COMENTARIO
El tercero de los pueblos situados al oriente de la tierra de Israel y Judá al que Jeremías dirige sus oráculos es Edom, al sur de Moab. Los idumeos eran descendiente de Esaú, hermano de Jacob (cfr Gn 25,19-28,9; 32,4-33,17; Dt 23,8) y, por tanto, de la misma familia que los israelitas. No obstante, estuvieron siempre enfrentados: en el libro del Génesis, Esaú (Gn 25,30; cfr Jr 49,10) es el hermano gemelo que desde el seno materno está en constante lucha con Jacob (Israel) (Gn 25,23-26). Pero como vendió su primogenitura a Jacob, los israelitas reclamaban su superioridad sobre los idumeos. Según Ab 12, Edom se regocijó con la destrucción de Jerusalén. Tanto Isaías (Is 34,1-17) como Ezequiel (Ez 25,12-14; 35,1-15) tienen también oráculos contra los edomitas. Sin embargo, los que guardan un mayor parecido con los de Jeremías son los que figuran en el libro de Abdías (cfr notas a Ab 1-14).

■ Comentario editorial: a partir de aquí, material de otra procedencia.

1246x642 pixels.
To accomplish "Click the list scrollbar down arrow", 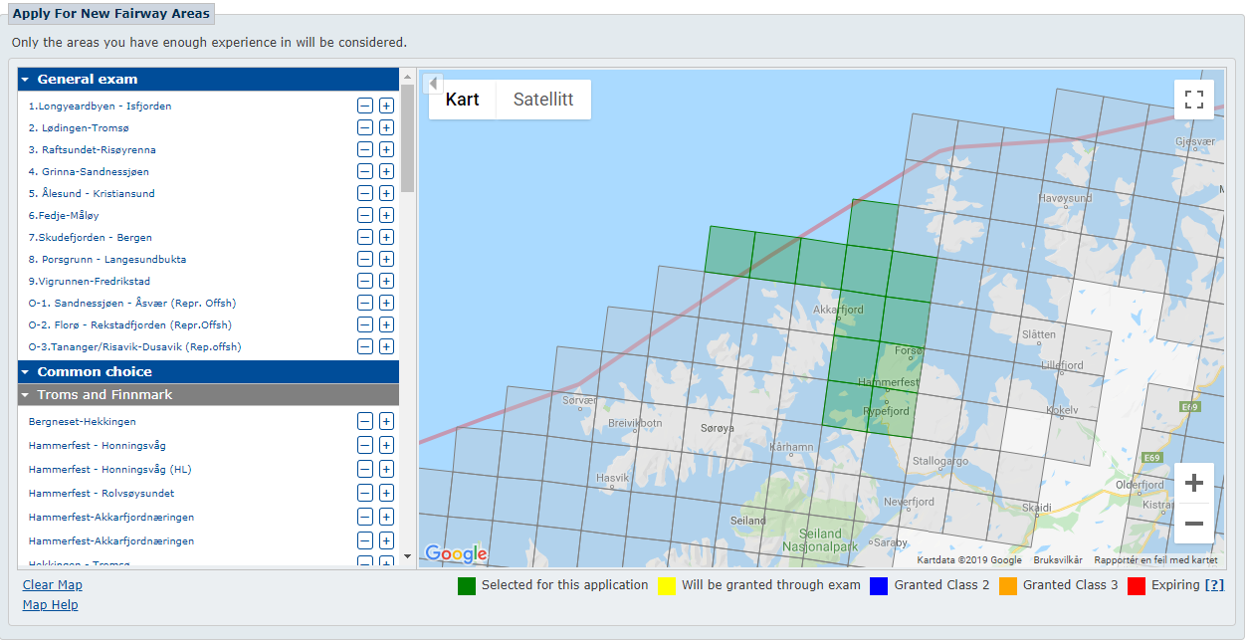I will point(407,556).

Los oráculos anuncian la destrucción de Edom. De nada les servirá su reconocida sabiduría, que era célebre en la región de Temán al sur del país (cfr Jb 2,11; 15,18; Ab 8; Ba 3,22). Los dedanitas, un pueblo al sudeste de Edom, tendrán que huir por la destrucción que se cierne sobre sus vecinos (v. 8). El Señor castigará a los idumeos con Bosrá, su capital, a la cabeza, porque se han dejado llevar por el orgullo (v. 16). Edom será destruido, con una aniquilación total, como la de Sodoma y Gomorra (v. 18; cfr Gn 19,1-28). El águila (v. 22) representa a Nabucodonosor, como se deduce de la magnífica alegoría conservada en Ezequiel (cfr Ez 17,3-6).